Tandis que Nora relate, avec une voix haletante, l'épisode de la Jeep qui nous a surprises sur le chemin, je reste silencieuse, luttant pour reprendre mon souffle. Pourtant, malgré ma fatigue, je ne peux m'empêcher de remarquer la petite courette. Son muret bas, si facile à enjamber, semble symboliser la fragilité de notre refuge.
Le jour commence à peine à se lever, mais un petit brasier en terre cuite, allumé par ma mère en notre absence, diffuse déjà une chaleur réconfortante. La braise rougeoyante projette des éclats de lumière dansants sur les murs, effaçant peu à peu la grisaille de l'aube. Cette chaleur familière, cette clarté douce, tout semble transformer l'atmosphère en un cocon apaisant.
Mon père, soulagé, s'adosse au mur, comme pour sentir un soutien, il ferme un instant les yeux, semble savourer cette accalmie. Respire profondément, défroisse le paquet de cigarettes qu'il tient entre ses mains, un paquet presque vide, portant les traces d'une nuit blanche. Il en extrait une dernière cigarette, qu'il allume après un long soupir.
- Et dire qu'on a failli rester coincés toute une semaine dans cette maison glaciale et oppressante... murmure-t-il. Pour le moment, mis à part la Jeep que les filles ont croisée, tout semble calme.
Il tire une bouffée, ses traits se détendent légèrement. Puis, d'un ton plus léger, il lance :
- Zohra, apporte le thé dans la chambre. Venez, les enfants, on va le partager ensemble.
Sa proposition m'étonne.
- Dans ta chambre ? m'écrié-je, presque indignée.
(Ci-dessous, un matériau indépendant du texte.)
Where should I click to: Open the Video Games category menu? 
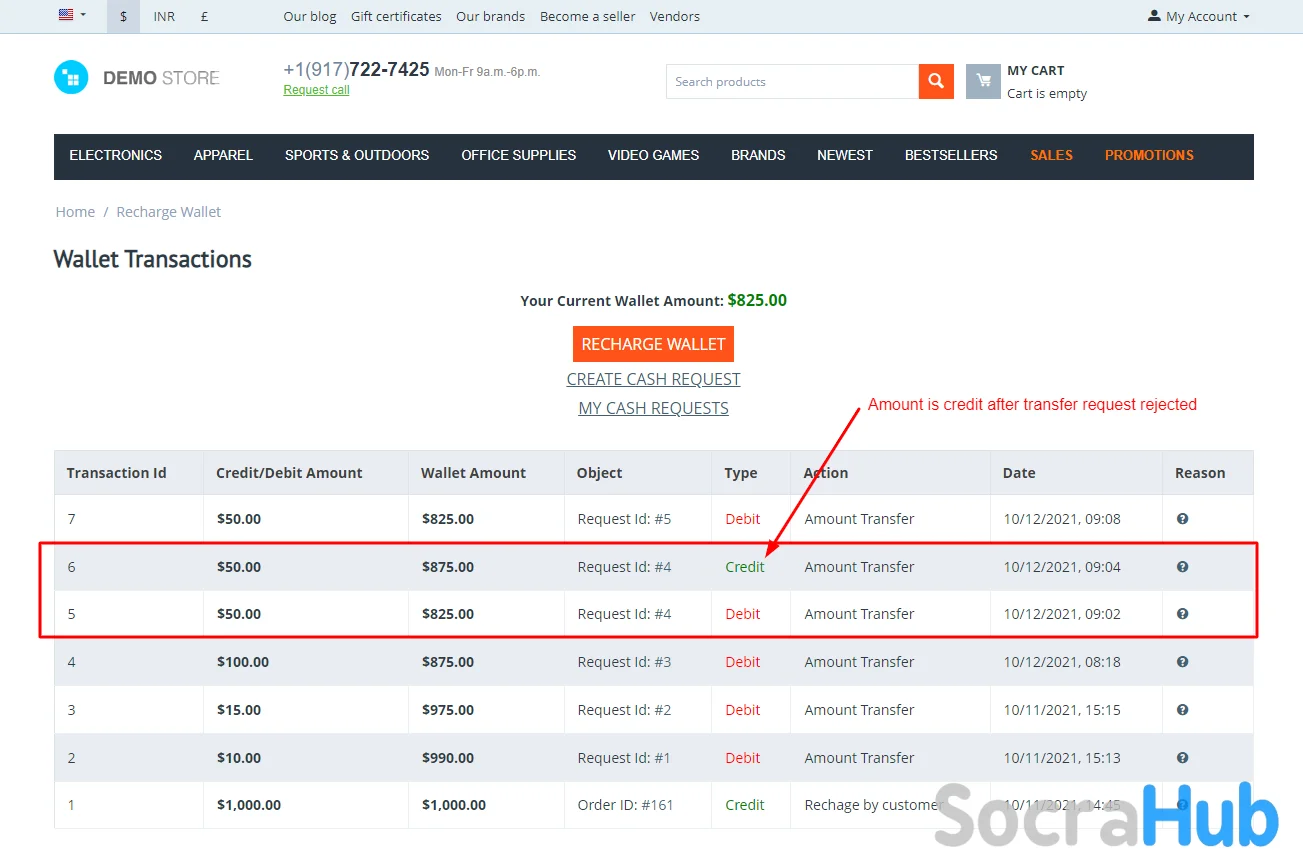(x=653, y=156)
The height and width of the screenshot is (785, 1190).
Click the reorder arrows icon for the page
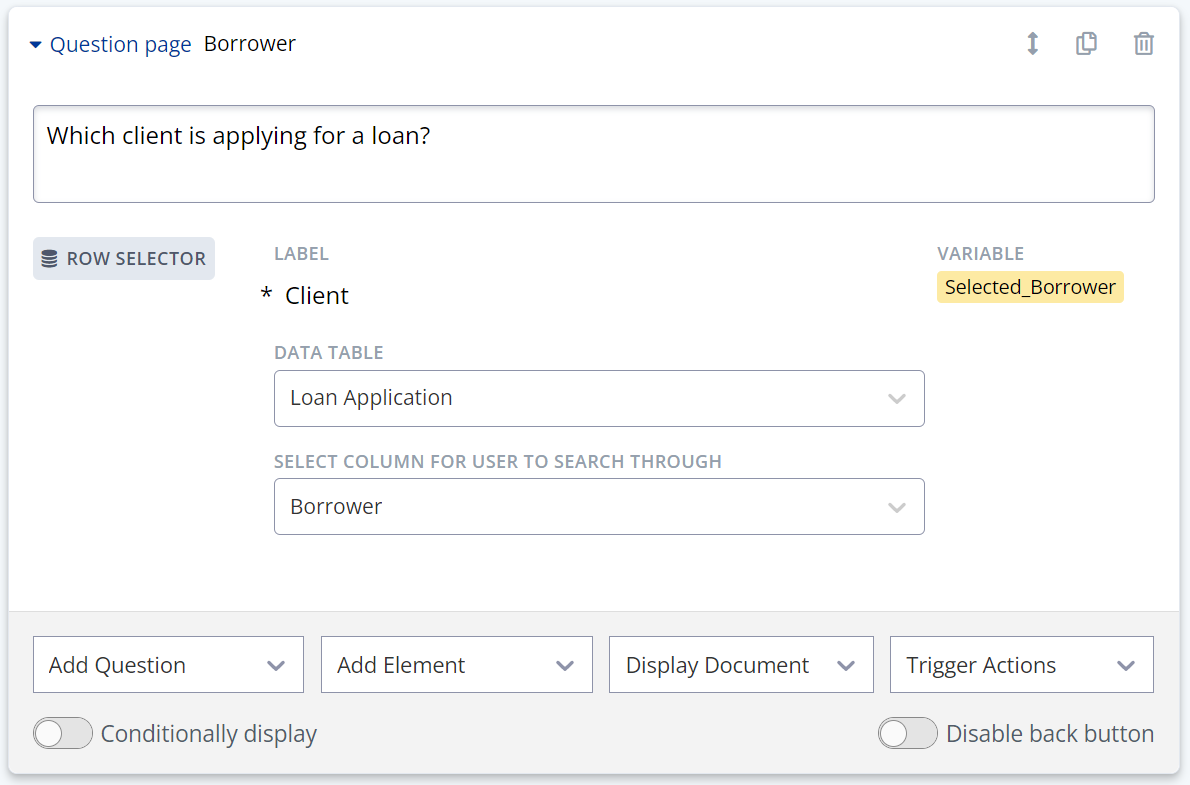pyautogui.click(x=1032, y=44)
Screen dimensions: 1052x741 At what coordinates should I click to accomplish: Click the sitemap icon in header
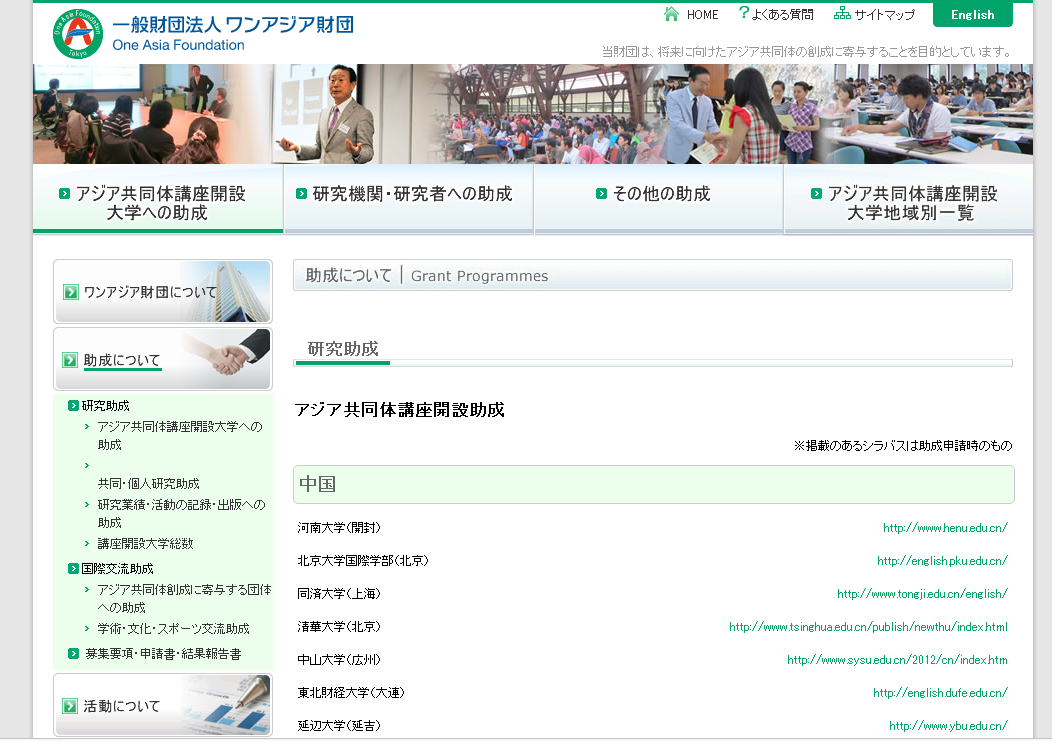[x=842, y=14]
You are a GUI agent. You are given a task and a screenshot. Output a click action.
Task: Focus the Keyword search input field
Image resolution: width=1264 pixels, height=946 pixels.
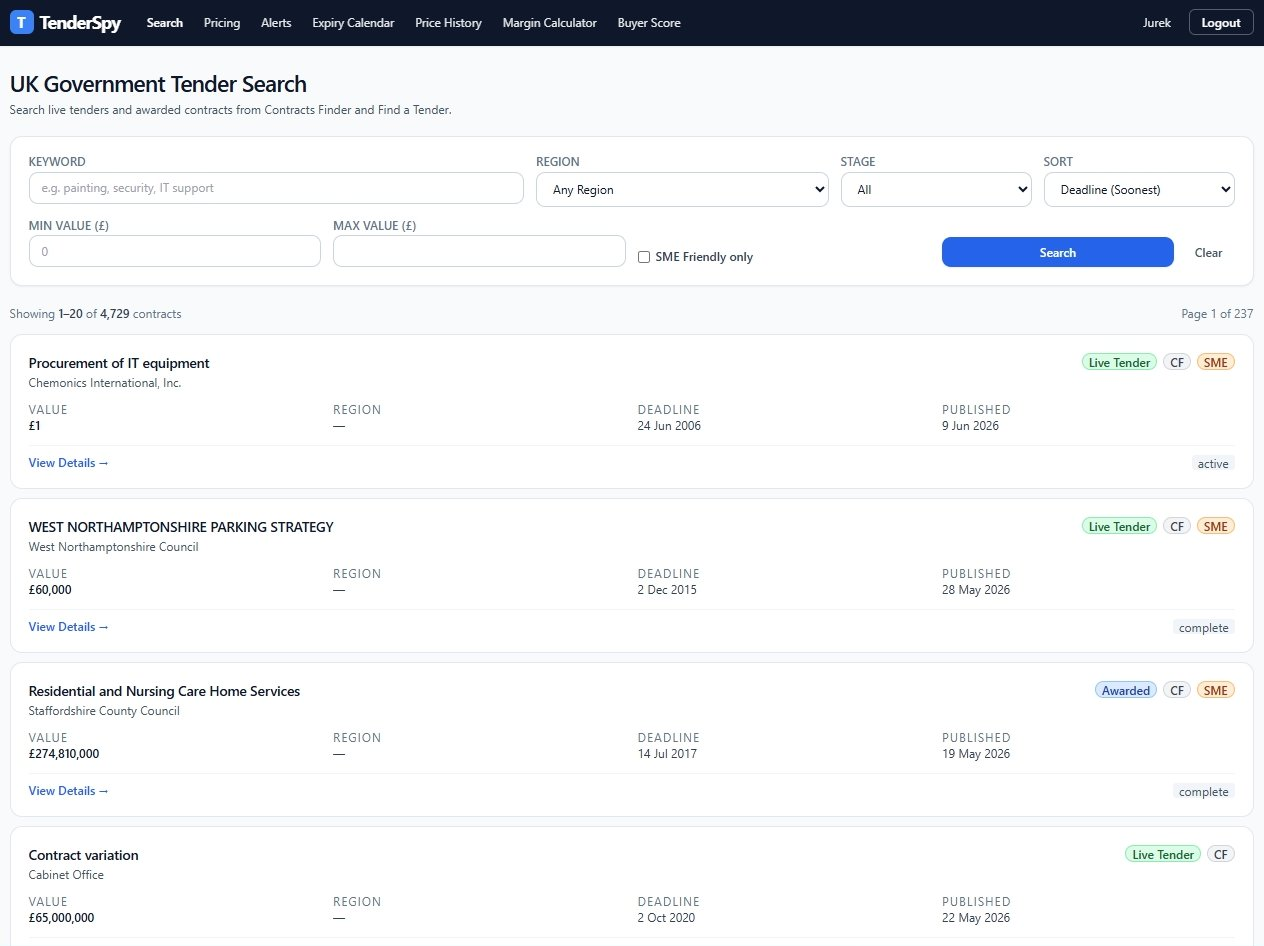(x=276, y=188)
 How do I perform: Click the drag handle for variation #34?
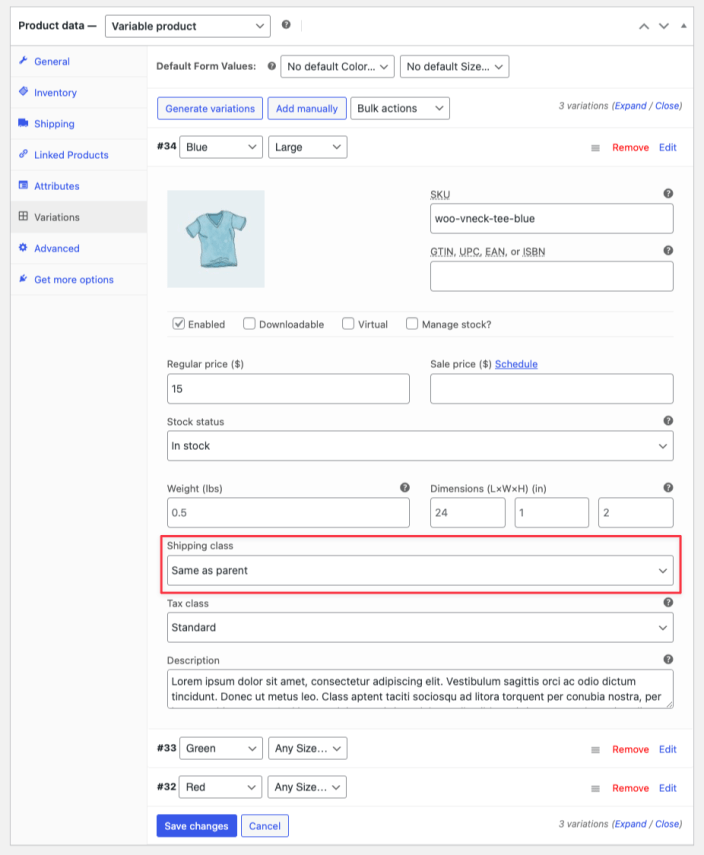595,148
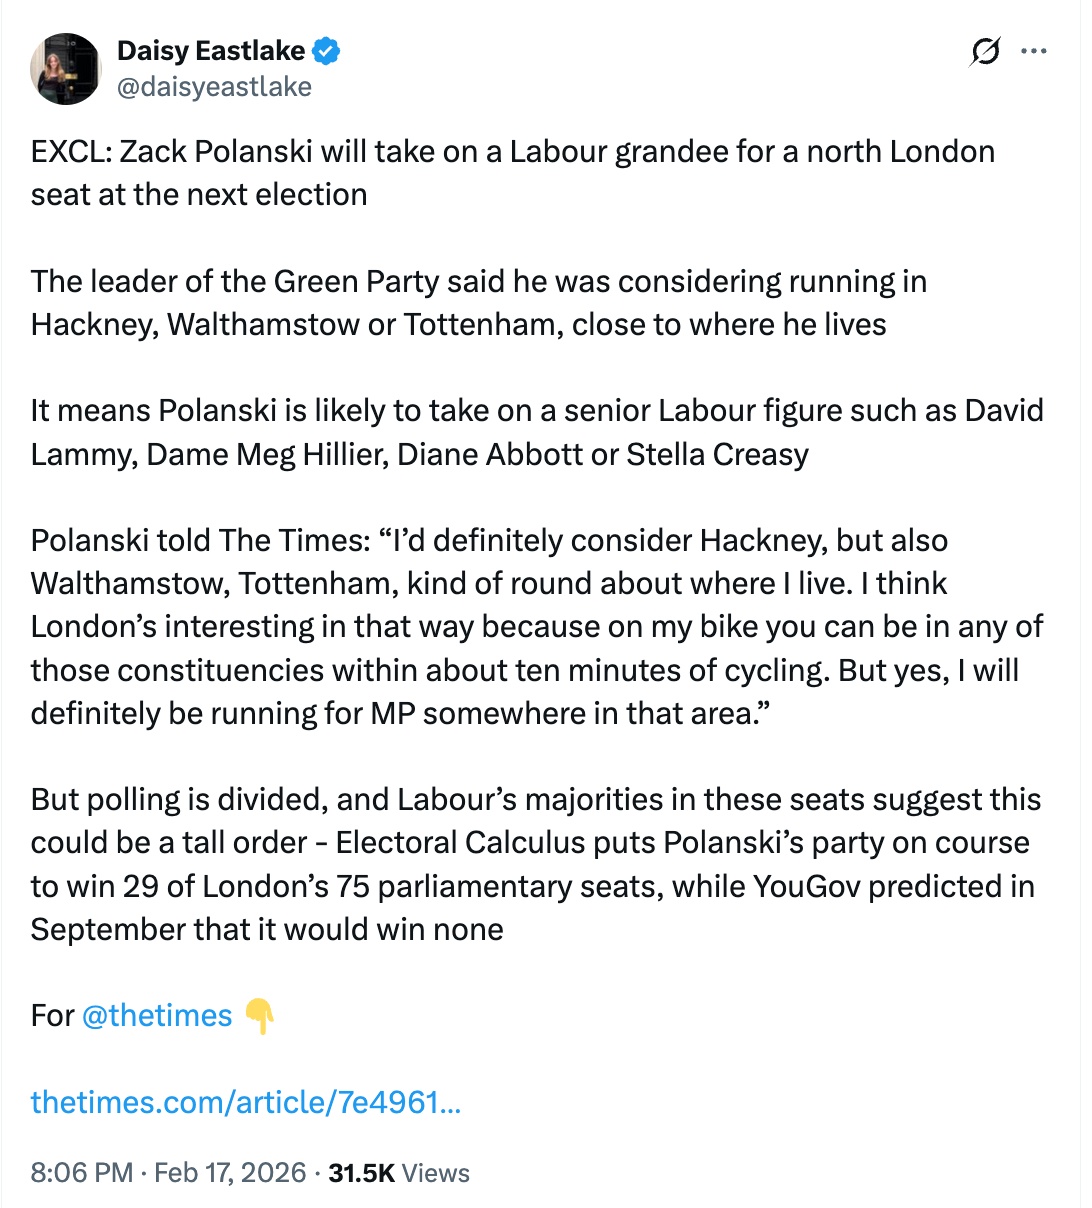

Il hoche la tête, un brin irrité par ma remarque. Un geste de la main m'invite à baisser la voix.
Dans la chambre de mes parents, l'ambiance devient presque festive. Une maïda a remplacé le plateau de thé. Ma mère y a disposé les restes du repas de la veille. Nous avons tous faim. L'atmosphère chaleureuse et détendue aiguise nos appétits. En savourant notre repas, j'ai presque l'impression que nous vivons un matin ordinaire, comme un jour de vacances. Pourtant, ce n'est pas le cas. Nous sommes lundi, et cette matinée est bien trop calme pour le début de semaine.
Le jour s'installe doucement, tout comme nous. La maison, avec ses plafonds bas et ses pièces étroites, inspire un sentiment de sécurité qui contraste vivement avec l'austérité de la demeure que nous avons quittée. Ce cocon modeste, comparé aux dimensions excessives et l'athmosphère indéfinissable de la lourde batisse, m'apparaît soudain comme un sanctuaire. Mes craintes s'évanouissent. Les enfants rient et chahutent. Leur excitation et leur joie emplissent la maison d'une vie nouvelle.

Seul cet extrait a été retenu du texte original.